#### [WHAT NEEDS TO BE DONE]
A complete, exact copy of the data is the required answer.

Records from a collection

⟨

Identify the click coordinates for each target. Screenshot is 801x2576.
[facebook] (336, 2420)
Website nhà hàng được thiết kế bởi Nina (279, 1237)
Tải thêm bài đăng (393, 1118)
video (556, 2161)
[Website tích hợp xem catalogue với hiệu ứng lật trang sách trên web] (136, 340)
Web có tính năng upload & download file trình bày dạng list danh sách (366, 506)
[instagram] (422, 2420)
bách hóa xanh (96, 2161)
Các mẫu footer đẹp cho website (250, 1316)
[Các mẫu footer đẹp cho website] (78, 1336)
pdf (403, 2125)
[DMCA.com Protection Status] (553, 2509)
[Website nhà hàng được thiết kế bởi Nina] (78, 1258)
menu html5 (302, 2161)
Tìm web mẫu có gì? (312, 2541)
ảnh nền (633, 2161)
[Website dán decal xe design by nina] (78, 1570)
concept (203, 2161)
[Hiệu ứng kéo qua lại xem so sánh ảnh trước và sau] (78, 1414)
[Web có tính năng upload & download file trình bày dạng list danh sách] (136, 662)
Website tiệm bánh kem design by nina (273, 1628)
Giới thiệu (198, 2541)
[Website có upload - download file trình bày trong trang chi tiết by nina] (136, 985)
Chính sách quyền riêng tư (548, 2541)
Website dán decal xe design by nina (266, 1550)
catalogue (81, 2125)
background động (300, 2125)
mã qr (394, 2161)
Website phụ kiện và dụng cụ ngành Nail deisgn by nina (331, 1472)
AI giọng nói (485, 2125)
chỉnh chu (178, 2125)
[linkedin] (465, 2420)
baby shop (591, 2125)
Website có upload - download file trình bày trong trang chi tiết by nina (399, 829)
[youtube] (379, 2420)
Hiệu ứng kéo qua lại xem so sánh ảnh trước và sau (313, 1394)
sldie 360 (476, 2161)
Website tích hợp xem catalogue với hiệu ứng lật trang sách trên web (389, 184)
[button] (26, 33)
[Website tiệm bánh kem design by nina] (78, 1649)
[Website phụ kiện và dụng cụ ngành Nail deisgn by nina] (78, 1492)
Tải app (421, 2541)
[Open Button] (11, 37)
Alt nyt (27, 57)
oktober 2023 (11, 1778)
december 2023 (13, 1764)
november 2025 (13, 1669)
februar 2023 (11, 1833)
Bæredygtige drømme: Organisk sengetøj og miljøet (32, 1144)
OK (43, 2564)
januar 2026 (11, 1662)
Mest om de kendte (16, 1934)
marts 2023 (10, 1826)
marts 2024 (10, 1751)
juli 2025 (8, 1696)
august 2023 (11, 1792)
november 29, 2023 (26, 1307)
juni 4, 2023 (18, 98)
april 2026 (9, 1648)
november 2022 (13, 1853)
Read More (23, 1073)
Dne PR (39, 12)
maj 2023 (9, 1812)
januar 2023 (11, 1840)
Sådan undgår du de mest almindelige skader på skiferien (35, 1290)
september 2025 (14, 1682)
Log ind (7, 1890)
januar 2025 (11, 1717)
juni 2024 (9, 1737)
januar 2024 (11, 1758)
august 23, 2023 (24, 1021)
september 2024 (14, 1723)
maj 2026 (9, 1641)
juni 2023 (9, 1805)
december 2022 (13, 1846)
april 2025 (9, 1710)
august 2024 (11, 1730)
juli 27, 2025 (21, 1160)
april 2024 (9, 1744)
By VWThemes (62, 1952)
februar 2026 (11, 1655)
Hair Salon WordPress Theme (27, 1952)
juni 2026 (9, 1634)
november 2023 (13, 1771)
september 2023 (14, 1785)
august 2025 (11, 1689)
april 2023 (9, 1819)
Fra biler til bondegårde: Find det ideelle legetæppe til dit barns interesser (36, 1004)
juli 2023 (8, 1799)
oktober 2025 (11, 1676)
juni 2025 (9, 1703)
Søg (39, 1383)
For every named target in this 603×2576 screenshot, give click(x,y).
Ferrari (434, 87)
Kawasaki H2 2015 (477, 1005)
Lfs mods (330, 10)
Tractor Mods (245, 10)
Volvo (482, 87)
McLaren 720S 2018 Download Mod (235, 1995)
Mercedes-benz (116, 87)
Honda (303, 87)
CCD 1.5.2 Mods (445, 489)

⟩

#### [SOLVED EXERCISE]
Identify the click coordinates for each target. Screenshot is 801x2576.
[facebook] (336, 2420)
Website nhà hàng được thiết kế bởi Nina (279, 1237)
Tải thêm bài đăng (393, 1118)
video (556, 2161)
[Website tích hợp xem catalogue với hiệu ứng lật trang sách trên web] (136, 340)
Web có tính năng upload & download file trình bày dạng list danh sách (366, 506)
[instagram] (422, 2420)
bách hóa xanh (96, 2161)
Các mẫu footer đẹp cho website (250, 1316)
[Các mẫu footer đẹp cho website] (78, 1336)
pdf (403, 2125)
[DMCA.com Protection Status] (553, 2509)
[Website nhà hàng được thiết kế bởi Nina] (78, 1258)
menu html5 (302, 2161)
Tìm web mẫu có gì? (312, 2541)
ảnh nền (633, 2161)
[Website dán decal xe design by nina] (78, 1570)
concept (203, 2161)
[Hiệu ứng kéo qua lại xem so sánh ảnh trước và sau] (78, 1414)
[Web có tính năng upload & download file trình bày dạng list danh sách] (136, 662)
Website tiệm bánh kem design by nina (273, 1628)
Giới thiệu (198, 2541)
[Website có upload - download file trình bày trong trang chi tiết by nina] (136, 985)
Chính sách quyền riêng tư (548, 2541)
Website dán decal xe design by nina (266, 1550)
catalogue (81, 2125)
background động (300, 2125)
mã qr (394, 2161)
Website phụ kiện và dụng cụ ngành Nail deisgn by nina (331, 1472)
AI giọng nói (485, 2125)
chỉnh chu (178, 2125)
[linkedin] (465, 2420)
baby shop (591, 2125)
Website có upload - download file trình bày trong trang chi tiết by nina (399, 829)
[youtube] (379, 2420)
Hiệu ứng kéo qua lại xem so sánh ảnh trước và sau (313, 1394)
sldie 360 (476, 2161)
Website tích hợp xem catalogue với hiệu ứng lật trang sách trên web (389, 184)
[button] (26, 33)
[Website tiệm bánh kem design by nina] (78, 1649)
[Website phụ kiện và dụng cụ ngành Nail deisgn by nina] (78, 1492)
Tải app (421, 2541)
[Open Button] (11, 37)
Alt nyt (27, 57)
oktober 2023 (11, 1778)
december 2023 (13, 1764)
november 2025 (13, 1669)
februar 2023 (11, 1833)
Bæredygtige drømme: Organisk sengetøj og miljøet (32, 1144)
OK (43, 2564)
januar 2026 (11, 1662)
Mest om de kendte (16, 1934)
marts 2023 (10, 1826)
marts 2024 (10, 1751)
juli 2025 (8, 1696)
august 2023 (11, 1792)
november 29, 2023 (26, 1307)
juni 4, 2023 (18, 98)
april 2026 (9, 1648)
november 2022 (13, 1853)
Read More (23, 1073)
Dne PR (39, 12)
maj 2023 (9, 1812)
januar 2023 (11, 1840)
Sådan undgår du de mest almindelige skader på skiferien (35, 1290)
september 2025 (14, 1682)
Log ind (7, 1890)
januar 2025 (11, 1717)
juni 2024 (9, 1737)
januar 2024 (11, 1758)
august 23, 2023 (24, 1021)
september 2024 (14, 1723)
maj 2026 (9, 1641)
juni 2023 (9, 1805)
december 2022 (13, 1846)
april 2025 (9, 1710)
august 2024 (11, 1730)
juli 27, 2025 (21, 1160)
april 2024 (9, 1744)
By VWThemes (62, 1952)
februar 2026 (11, 1655)
Hair Salon WordPress Theme (27, 1952)
juni 2026 (9, 1634)
november 2023 (13, 1771)
september 2023 (14, 1785)
august 2025 (11, 1689)
april 2023 (9, 1819)
Fra biler til bondegårde: Find det ideelle legetæppe til dit barns interesser (36, 1004)
juli 2023 (8, 1799)
oktober 2025 (11, 1676)
juni 2025 (9, 1703)
Søg (39, 1383)
For every named target in this 603×2576 screenshot, give click(x,y).
Ferrari (434, 87)
Kawasaki H2 2015 (477, 1005)
Lfs mods (330, 10)
Tractor Mods (245, 10)
Volvo (482, 87)
McLaren 720S 2018 Download Mod (235, 1995)
Mercedes-benz (116, 87)
Honda (303, 87)
CCD 1.5.2 Mods (445, 489)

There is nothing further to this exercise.